Start of Data excerpts

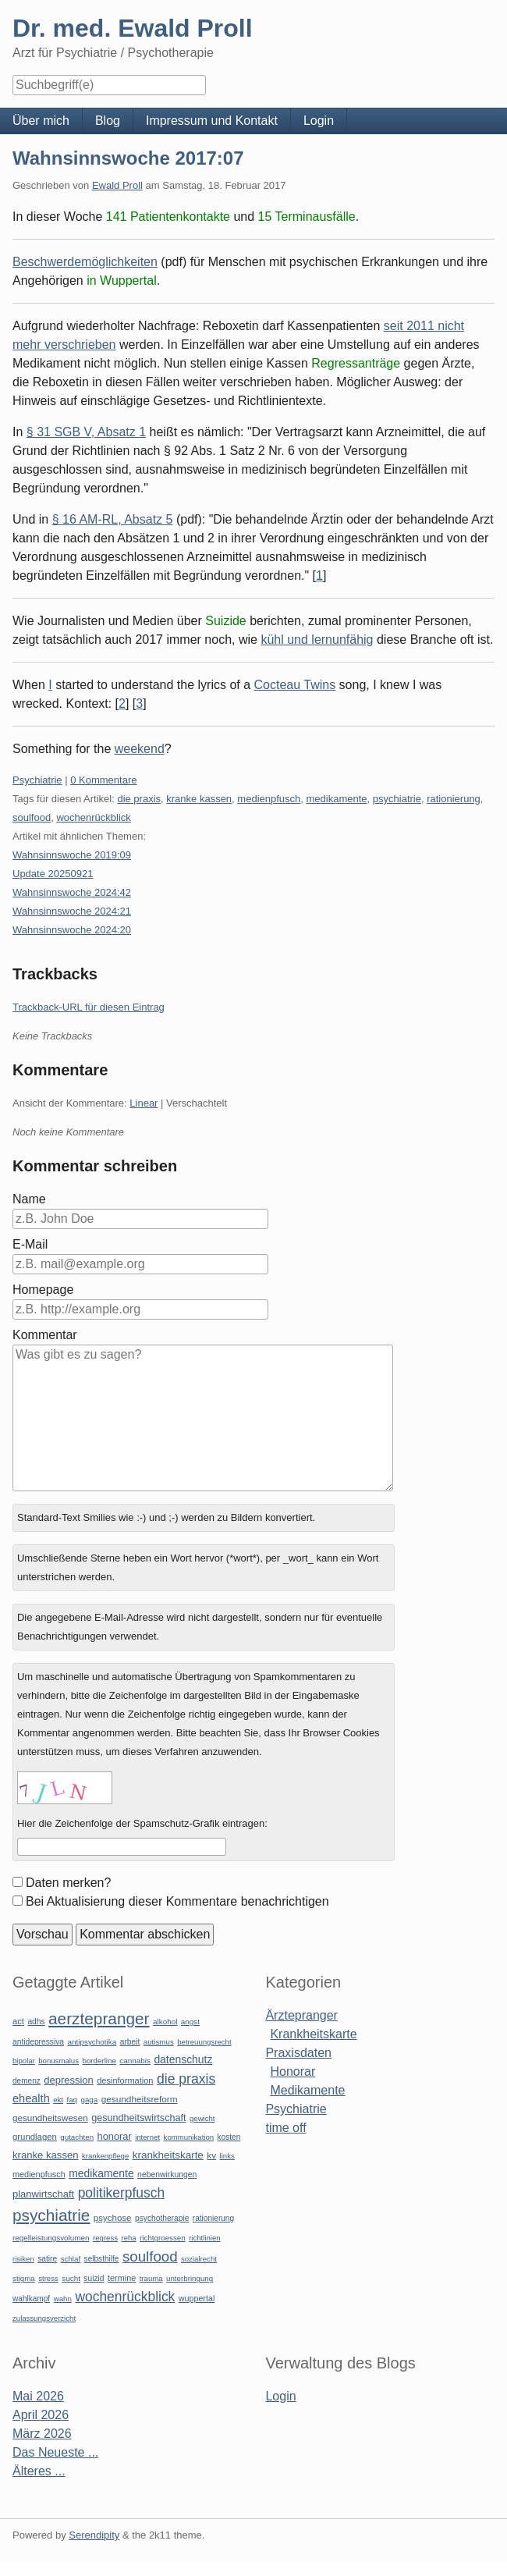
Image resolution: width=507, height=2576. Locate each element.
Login (318, 120)
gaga (89, 2099)
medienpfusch (268, 799)
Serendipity (94, 2535)
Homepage (42, 1289)
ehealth (31, 2098)
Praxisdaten (298, 2052)
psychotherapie (162, 2218)
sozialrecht (199, 2258)
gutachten (77, 2137)
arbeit (130, 2042)
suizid (93, 2278)
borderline (98, 2060)
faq (71, 2099)
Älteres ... (39, 2471)
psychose (113, 2217)
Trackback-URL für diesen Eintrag (88, 1007)
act (18, 2021)
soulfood (31, 817)
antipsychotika (91, 2042)
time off (285, 2127)
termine (122, 2278)
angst (190, 2021)
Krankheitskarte (313, 2034)
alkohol (165, 2021)
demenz (26, 2081)
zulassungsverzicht (44, 2318)
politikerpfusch (121, 2193)
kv (211, 2155)
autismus (159, 2042)
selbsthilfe (101, 2258)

End of Data excerpts

> Task instructions: Copy all of the material above exactly, line for line, and omit the pictures from your copy.

> Solution:
Image resolution: width=507, height=2576. Locate each element.
Login (318, 120)
gaga (89, 2099)
medienpfusch (268, 799)
Serendipity (94, 2535)
Homepage (42, 1289)
ehealth (31, 2098)
Praxisdaten (298, 2052)
psychotherapie (162, 2218)
sozialrecht (199, 2258)
gutachten (77, 2137)
arbeit (130, 2042)
suizid (93, 2278)
borderline (98, 2060)
faq (71, 2099)
Älteres ... (39, 2471)
psychose (113, 2217)
Trackback-URL für diesen Eintrag (88, 1007)
act (18, 2021)
soulfood (31, 817)
antipsychotika (91, 2042)
time off (285, 2127)
termine (122, 2278)
angst (190, 2021)
Krankheitskarte (313, 2034)
alkohol (165, 2021)
demenz (26, 2081)
zulassungsverzicht (44, 2318)
politikerpfusch (121, 2193)
kv (211, 2155)
autismus (159, 2042)
selbsthilfe (101, 2258)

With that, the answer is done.